Materials/Methods: The in vitro study assessed the antineoplastic effect of CHAM-MTC on the MCF-7 breast cancer cells while the in vivo therapeutic effectiveness and toxicities of CHAM-MTC were evaluated in Ehrlich Ascites Carcinoma (EAC) bearing mice. One hundred female Swiss albino mice, divided equally into non-EAC group (negative control), untreated EAC group (positive control) and three EAC groups received once intraperitoneal injection of 0.2ml CHAM-NE, 0.2ml Normal Saline (NS) contained MTC (1mg/kg) and 0.2ml CHAM-NE mixed with MTC (1mg/kg), respectively.
Results: The in vitro results indicated that CHAM-NE could potentiate the effect of MTC in sub-effective concentrations since the half-maximal inhibitory concentration (IC50) was reduced by a factor of 21.94 when compared to the MTC-NS. The in vivo study revealed that mice treated with CHAM-MTC showed a significant increase in the median survival time (MST= 37 days) when compared to the MTC-NS treated group (MST= 29.50 days).
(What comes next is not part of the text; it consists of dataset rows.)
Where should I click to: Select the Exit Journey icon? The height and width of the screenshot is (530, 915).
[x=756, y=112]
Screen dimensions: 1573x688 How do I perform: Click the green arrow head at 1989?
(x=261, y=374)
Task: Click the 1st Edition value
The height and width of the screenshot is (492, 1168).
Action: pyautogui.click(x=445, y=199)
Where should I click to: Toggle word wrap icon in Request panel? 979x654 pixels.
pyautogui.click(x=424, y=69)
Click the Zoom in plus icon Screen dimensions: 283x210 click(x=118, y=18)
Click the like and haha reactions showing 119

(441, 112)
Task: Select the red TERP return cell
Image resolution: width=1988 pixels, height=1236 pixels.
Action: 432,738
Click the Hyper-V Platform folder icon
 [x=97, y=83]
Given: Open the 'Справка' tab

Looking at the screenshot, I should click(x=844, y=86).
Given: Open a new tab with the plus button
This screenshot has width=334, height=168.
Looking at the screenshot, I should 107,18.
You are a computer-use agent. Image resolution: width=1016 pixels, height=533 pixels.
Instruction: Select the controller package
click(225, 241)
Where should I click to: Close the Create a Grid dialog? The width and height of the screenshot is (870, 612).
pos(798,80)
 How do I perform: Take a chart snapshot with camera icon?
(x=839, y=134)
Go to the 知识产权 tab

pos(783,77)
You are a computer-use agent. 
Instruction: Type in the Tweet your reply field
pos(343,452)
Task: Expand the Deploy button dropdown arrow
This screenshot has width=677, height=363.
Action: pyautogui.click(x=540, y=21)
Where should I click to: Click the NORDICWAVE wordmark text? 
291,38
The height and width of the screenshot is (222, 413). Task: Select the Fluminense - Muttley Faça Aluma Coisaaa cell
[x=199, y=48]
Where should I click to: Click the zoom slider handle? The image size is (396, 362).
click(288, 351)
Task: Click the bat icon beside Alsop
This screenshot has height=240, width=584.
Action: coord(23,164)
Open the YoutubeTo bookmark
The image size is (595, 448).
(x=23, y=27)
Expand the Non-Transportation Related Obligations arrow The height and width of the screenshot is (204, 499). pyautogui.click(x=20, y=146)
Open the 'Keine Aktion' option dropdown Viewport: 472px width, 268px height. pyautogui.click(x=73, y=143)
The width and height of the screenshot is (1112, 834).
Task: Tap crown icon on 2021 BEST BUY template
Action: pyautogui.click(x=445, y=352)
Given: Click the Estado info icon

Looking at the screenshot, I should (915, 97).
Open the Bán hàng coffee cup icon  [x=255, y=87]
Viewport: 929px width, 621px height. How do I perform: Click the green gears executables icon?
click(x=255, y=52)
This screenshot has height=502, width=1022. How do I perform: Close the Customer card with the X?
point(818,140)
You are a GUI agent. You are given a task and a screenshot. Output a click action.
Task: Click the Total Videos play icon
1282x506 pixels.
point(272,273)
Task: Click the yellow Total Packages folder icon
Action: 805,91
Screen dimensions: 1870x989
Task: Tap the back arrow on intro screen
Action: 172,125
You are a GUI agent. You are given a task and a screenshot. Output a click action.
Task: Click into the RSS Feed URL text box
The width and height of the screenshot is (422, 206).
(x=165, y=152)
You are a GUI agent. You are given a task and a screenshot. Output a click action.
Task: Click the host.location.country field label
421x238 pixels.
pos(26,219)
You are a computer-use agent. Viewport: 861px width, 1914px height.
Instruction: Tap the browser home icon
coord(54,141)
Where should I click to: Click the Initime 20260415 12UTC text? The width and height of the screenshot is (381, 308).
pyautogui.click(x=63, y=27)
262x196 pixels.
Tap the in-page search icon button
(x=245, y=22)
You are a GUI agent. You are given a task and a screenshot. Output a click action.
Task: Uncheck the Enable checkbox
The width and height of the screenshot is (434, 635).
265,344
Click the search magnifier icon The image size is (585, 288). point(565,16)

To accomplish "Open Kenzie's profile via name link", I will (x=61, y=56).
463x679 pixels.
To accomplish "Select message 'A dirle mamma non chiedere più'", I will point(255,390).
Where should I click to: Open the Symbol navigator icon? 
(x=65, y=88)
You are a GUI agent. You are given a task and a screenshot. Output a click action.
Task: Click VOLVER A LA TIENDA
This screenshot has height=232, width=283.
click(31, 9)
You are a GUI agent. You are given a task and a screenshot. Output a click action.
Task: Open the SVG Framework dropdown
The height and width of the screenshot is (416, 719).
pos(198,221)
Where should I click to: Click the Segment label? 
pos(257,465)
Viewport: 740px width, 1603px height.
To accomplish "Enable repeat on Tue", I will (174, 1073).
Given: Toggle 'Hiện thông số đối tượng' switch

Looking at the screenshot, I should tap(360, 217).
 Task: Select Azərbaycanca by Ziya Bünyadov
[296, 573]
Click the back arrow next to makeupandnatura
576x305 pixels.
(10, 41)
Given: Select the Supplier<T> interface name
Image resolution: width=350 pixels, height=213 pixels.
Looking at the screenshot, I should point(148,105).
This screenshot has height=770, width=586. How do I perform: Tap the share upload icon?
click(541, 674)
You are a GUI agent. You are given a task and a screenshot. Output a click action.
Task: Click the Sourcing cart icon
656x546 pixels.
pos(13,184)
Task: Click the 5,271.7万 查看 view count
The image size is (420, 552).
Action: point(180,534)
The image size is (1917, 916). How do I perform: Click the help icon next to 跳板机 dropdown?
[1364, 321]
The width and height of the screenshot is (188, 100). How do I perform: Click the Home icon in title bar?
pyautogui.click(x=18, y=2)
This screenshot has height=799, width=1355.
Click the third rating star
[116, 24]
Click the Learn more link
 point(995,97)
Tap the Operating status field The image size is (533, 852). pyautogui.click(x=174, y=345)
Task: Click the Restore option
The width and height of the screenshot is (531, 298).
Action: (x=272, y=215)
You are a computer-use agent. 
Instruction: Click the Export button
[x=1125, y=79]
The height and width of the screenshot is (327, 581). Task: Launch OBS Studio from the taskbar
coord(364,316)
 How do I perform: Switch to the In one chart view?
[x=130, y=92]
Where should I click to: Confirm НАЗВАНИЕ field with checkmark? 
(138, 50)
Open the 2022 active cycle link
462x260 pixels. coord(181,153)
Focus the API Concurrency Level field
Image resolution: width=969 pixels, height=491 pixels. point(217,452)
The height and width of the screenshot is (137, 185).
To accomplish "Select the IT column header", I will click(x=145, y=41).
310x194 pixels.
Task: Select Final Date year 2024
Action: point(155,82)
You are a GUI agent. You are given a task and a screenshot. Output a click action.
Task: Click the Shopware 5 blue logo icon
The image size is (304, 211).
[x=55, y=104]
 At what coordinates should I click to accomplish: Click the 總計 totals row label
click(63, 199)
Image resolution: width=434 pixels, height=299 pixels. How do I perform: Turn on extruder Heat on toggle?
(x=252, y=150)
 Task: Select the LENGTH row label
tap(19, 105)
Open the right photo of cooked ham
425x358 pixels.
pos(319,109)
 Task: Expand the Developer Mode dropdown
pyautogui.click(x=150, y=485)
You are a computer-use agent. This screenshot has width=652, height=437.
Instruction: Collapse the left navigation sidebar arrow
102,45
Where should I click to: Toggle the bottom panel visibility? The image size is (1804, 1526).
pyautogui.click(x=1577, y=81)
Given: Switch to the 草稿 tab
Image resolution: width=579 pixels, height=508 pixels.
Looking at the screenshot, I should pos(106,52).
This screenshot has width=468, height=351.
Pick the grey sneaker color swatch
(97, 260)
In addition, CHAM-MTC showed protective ability against the oxidative stress and hepatic damage induced by EAC and MTC treatment.
Conclusion: The combination of MTC with CHAM-NE could be valuable in enhancing the therapeutic efficacy of MTC against EAC and in eliminating MTC-induced hepatotoxicity.
Hepatotoxicity, oxidative stress, antioxidants, nanoemulsion, essential oils, mitomycin C.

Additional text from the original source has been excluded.